Una vertiginosa jornada atravesó el mercado de cambios en la City porteña tras la abrupta interrupción de una marca operativa histórica que mantenía en vilo a consultoras privadas y analistas económicos.
Luego de pausar por un día la racha compradora iniciada a principios de año, la autoridad monetaria reaccionó rápidamente en el MULC y reactivó su esquema de acumulación de divisas para llevar tranquilidad a los inversores.

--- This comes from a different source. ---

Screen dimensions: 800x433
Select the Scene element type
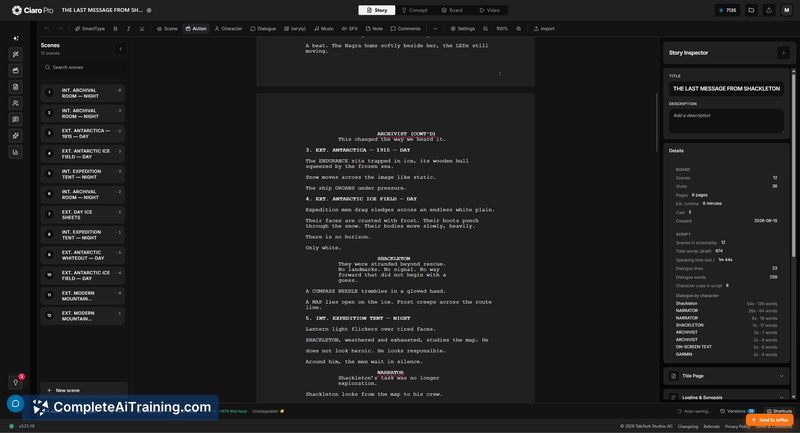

El Banco Central de la República Argentina (BCRA) retomó las compras y sumó US$ 36 millones a su cuenta en la rueda del miércoles. De este modo, la entidad monetaria elevó su saldo positivo anual a US$ 13.164 millones, manteniéndose firme dentro de las proyecciones trazadas por el Gobierno nacional para el ejercicio 2026, sujetas a la dinámica de la demanda de dinero y la liquidez de la plaza financiera.
El impacto en las reservas brutas y la presión del sector energético
Con esta última incursión, las reservas internacionales brutas superaron la barrera de los US$ 49.000 millones para ubicarse en los US$ 49.200 millones, registrando un repunte diario de US$ 269 millones. El organismo inició así un nuevo ciclo de compras, dejando atrás el parate del martes que había frenado una seguidilla ininterrumpida de 135 ruedas consecutivas con saldo comprador iniciada el pasado 2 de enero.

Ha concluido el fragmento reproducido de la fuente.